Work required: Copy out each of the entries below word for word, leaving out the pictures.

= = = = = = =

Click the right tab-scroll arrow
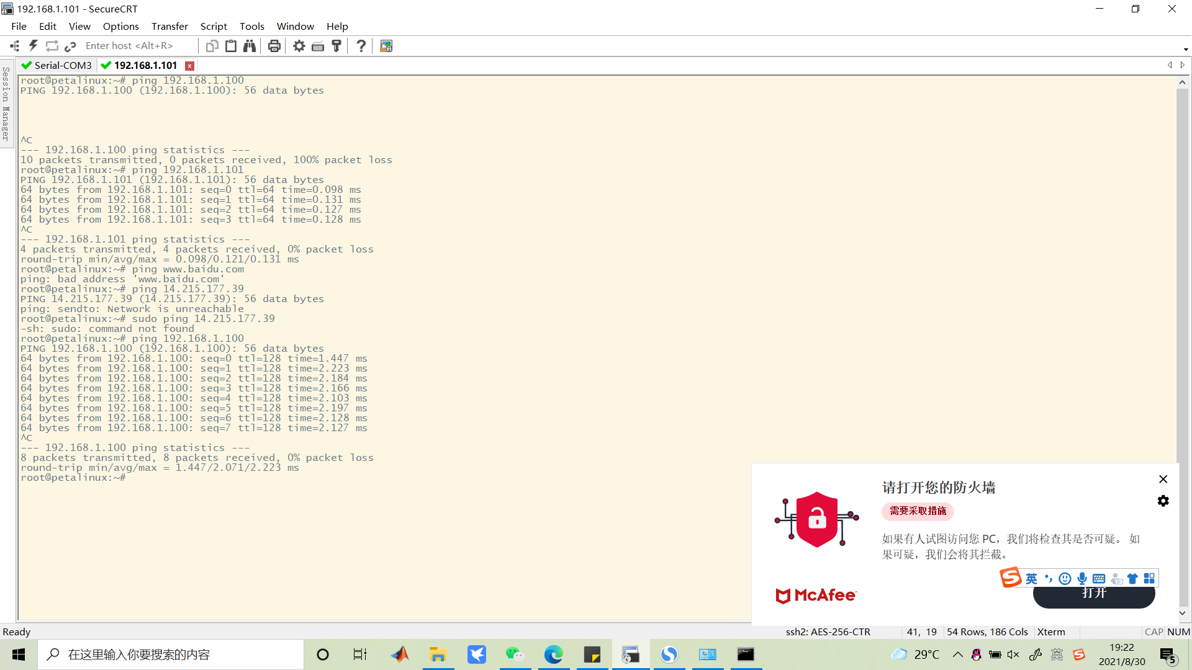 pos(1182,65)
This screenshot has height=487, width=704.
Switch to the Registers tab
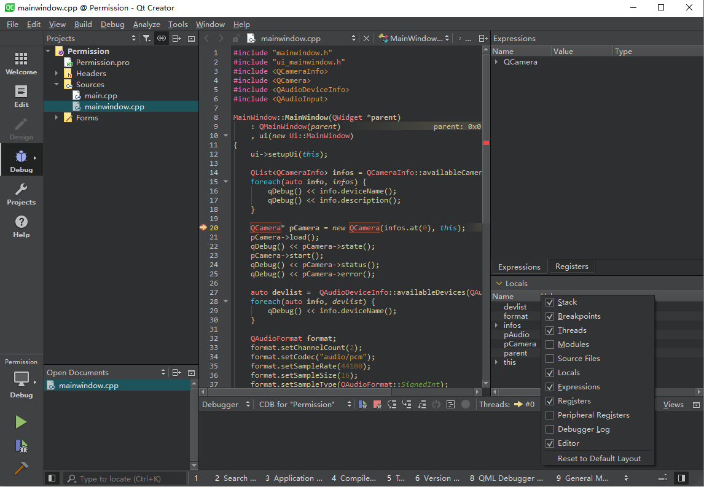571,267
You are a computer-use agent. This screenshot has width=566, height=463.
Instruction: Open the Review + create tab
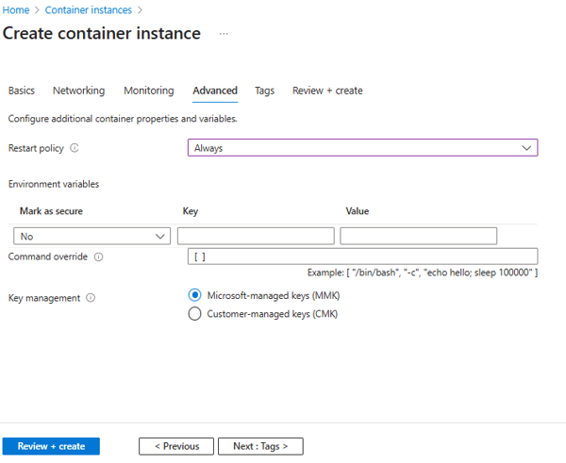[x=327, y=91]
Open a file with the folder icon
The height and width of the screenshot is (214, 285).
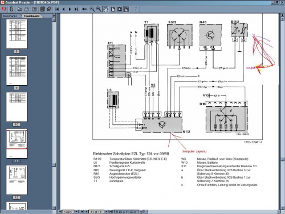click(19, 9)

= = = = = = =

Exercise output:
Click the right tab-scroll arrow
 pos(1182,65)
This screenshot has height=487, width=704.
Switch to the Registers tab
571,267
You are a computer-use agent. This screenshot has width=566, height=463.
Instruction: Open the Review + create tab
[x=327, y=91]
Open a file with the folder icon
The height and width of the screenshot is (214, 285).
click(19, 9)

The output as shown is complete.